#### [Exercise]
Reproduce exactly the lines below, starting with the line that contains "人物 (625, 2315)" and ending with the last line of the records, both included, and nothing else.

#### [Material for this exercise]
____________________

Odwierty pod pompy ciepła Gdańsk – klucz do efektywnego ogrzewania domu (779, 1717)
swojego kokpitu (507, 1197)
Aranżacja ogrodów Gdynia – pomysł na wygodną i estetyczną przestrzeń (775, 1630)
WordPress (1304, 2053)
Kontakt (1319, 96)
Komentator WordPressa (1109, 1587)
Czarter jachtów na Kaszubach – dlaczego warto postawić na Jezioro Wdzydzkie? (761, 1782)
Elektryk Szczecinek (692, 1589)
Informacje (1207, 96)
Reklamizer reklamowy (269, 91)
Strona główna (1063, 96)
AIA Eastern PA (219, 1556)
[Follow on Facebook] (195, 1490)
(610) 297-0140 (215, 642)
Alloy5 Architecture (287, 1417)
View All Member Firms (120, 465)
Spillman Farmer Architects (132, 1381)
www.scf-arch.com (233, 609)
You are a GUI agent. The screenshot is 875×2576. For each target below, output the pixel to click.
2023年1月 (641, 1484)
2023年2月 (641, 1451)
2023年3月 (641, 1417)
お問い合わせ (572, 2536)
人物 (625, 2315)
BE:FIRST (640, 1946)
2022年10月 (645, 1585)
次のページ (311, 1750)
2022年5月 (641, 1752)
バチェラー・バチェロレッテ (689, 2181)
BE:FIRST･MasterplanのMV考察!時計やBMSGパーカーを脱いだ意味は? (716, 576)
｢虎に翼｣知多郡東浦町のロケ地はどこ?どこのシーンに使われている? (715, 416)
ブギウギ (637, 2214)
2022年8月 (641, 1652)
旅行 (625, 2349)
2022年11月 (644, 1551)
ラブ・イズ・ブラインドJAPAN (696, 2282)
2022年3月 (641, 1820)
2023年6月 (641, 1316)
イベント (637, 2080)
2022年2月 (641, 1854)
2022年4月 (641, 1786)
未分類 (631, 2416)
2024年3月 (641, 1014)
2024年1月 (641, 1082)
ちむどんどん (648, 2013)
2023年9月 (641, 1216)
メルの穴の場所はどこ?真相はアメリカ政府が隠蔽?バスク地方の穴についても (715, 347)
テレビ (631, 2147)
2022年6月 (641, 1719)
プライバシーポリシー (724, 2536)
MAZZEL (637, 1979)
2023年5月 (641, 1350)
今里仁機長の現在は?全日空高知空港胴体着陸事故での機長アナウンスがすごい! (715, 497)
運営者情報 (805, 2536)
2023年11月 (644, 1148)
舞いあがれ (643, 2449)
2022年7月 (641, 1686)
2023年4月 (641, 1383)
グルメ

____________________

#### [Solution to this task]
人物 (625, 2315)
BE:FIRST (640, 1946)
2022年10月 (645, 1585)
次のページ (311, 1750)
2022年5月 (641, 1752)
バチェラー・バチェロレッテ (689, 2181)
BE:FIRST･MasterplanのMV考察!時計やBMSGパーカーを脱いだ意味は? (716, 576)
｢虎に翼｣知多郡東浦町のロケ地はどこ?どこのシーンに使われている? (715, 416)
ブギウギ (637, 2214)
2022年8月 (641, 1652)
旅行 (625, 2349)
2022年11月 (644, 1551)
ラブ・イズ・ブラインドJAPAN (696, 2282)
2022年3月 (641, 1820)
2023年6月 (641, 1316)
イベント (637, 2080)
2022年2月 (641, 1854)
2022年4月 (641, 1786)
未分類 (631, 2416)
2024年3月 (641, 1014)
2024年1月 (641, 1082)
ちむどんどん (648, 2013)
2023年9月 (641, 1216)
メルの穴の場所はどこ?真相はアメリカ政府が隠蔽?バスク地方の穴についても (715, 347)
テレビ (631, 2147)
2022年6月 (641, 1719)
プライバシーポリシー (724, 2536)
MAZZEL (637, 1979)
2023年5月 (641, 1350)
今里仁機長の現在は?全日空高知空港胴体着陸事故での機長アナウンスがすごい! (715, 497)
運営者情報 (805, 2536)
2023年11月 (644, 1148)
舞いあがれ (643, 2449)
2022年7月 (641, 1686)
2023年4月 (641, 1383)
グルメ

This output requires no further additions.